第2話 思い出の賛美歌

第2話 思い出の賛美歌 その1

 私は写真を見つめていた。私の母が結婚したときの写真。この写真は私が十六のときに家出した際に持ち出したものだ。あれから何年になるのだろう。

 写真から目を離して周囲を見渡した。六畳一間の部屋には小さなテーブルが部屋の中央に置かれ、テレビやパソコン、ゲーム機などが部屋の隅のほうに寄せられている。

 ベッドの隣には手の平ほどの手鏡が置いてある。そこに映っているのはベッドに横になっている私だ。クマの刺繍が入った黄色のパジャマ姿の私が眠たそうにこちらを見ている。

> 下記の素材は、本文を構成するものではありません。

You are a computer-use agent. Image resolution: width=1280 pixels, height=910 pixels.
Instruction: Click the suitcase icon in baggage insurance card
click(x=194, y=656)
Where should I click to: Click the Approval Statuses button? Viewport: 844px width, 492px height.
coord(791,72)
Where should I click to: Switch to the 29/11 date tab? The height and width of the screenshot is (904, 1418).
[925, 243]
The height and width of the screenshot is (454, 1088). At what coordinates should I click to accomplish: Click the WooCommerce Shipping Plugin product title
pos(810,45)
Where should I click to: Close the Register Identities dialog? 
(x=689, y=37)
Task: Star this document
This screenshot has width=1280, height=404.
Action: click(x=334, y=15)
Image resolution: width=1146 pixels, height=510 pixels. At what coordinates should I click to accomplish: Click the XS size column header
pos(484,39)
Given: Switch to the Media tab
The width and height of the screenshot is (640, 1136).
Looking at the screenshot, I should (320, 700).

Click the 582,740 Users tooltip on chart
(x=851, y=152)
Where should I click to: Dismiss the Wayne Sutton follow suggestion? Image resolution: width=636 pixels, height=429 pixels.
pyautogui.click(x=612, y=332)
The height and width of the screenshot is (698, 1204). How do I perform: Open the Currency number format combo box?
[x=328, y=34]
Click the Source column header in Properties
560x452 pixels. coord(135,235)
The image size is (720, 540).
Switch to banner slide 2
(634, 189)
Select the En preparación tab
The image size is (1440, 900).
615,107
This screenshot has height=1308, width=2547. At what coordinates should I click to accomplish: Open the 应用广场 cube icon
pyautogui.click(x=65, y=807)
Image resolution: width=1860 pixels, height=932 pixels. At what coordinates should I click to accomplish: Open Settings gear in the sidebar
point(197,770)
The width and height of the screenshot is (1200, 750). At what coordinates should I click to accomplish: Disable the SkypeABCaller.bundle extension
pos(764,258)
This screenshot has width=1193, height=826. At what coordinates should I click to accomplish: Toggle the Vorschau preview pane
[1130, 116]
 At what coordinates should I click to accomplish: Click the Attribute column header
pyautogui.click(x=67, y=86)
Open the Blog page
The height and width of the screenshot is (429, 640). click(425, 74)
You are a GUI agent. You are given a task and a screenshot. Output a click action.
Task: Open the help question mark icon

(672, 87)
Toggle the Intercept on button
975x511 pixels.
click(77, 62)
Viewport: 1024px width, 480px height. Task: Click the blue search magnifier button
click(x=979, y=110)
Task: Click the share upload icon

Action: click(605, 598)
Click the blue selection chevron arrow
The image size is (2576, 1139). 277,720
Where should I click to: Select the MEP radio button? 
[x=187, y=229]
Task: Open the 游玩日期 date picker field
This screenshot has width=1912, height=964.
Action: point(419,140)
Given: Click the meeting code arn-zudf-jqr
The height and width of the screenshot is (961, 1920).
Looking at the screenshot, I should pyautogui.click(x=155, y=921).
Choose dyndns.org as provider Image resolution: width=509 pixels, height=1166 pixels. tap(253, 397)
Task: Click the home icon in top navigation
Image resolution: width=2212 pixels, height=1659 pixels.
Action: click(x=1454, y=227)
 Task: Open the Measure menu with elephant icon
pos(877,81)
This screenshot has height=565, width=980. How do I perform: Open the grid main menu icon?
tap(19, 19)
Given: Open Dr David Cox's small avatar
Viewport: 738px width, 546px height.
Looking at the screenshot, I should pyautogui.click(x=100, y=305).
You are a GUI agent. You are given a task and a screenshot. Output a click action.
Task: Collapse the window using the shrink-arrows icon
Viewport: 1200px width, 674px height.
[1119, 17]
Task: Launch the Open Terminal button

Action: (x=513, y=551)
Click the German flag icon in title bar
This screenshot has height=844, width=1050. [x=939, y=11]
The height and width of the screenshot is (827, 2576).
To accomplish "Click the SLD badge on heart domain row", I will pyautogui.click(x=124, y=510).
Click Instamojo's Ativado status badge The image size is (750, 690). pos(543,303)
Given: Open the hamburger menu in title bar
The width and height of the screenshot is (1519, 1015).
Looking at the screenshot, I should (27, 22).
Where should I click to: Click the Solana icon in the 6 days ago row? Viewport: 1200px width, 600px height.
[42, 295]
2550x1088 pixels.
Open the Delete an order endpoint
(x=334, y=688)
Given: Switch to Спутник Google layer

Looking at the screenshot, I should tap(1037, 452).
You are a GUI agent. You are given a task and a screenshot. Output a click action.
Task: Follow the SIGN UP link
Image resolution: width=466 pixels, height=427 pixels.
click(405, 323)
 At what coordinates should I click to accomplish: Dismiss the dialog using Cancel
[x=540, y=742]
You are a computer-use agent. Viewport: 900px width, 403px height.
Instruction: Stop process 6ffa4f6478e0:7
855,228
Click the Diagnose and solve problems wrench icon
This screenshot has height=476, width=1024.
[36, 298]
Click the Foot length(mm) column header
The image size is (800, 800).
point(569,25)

 私は体を起こし、ベランダにかかったカーテンを開いた。太陽はそれほど高くはなく部屋全体を真横から明るく照らし出している。太陽の光が私の青い瞳とショートカットの赤みがかった黒髪を色鮮やかに映し出した。ガラス戸を開けてベランダに出ると大きく深呼吸した。排気ガスで空気が濁っていたけど、いつも通りの香りに清々しさを思えた。

 ベランダから山が見える。そこに挟み込むようにビルやマンションが建ち並び、その下を国道が通っていた。私が住んでいるマンションは六階建てになっている。その五階に私は住んでいた。眺めも決して悪くはない。多少ビルが邪魔してはいるけど、そんなことも含めて気にいっていた。私は顔を軽く叩いて気合いを入れた。

 よし、気分もすっきりしたし、あのバカ起こしにいくとしますか。

 部屋に戻ると、パジャマ姿のままで玄関の扉を開いた。扉の先には人が一人通れそうなぐらいの通路と柵が張られている。柵の向こう側には見渡す限り海が広がっていた。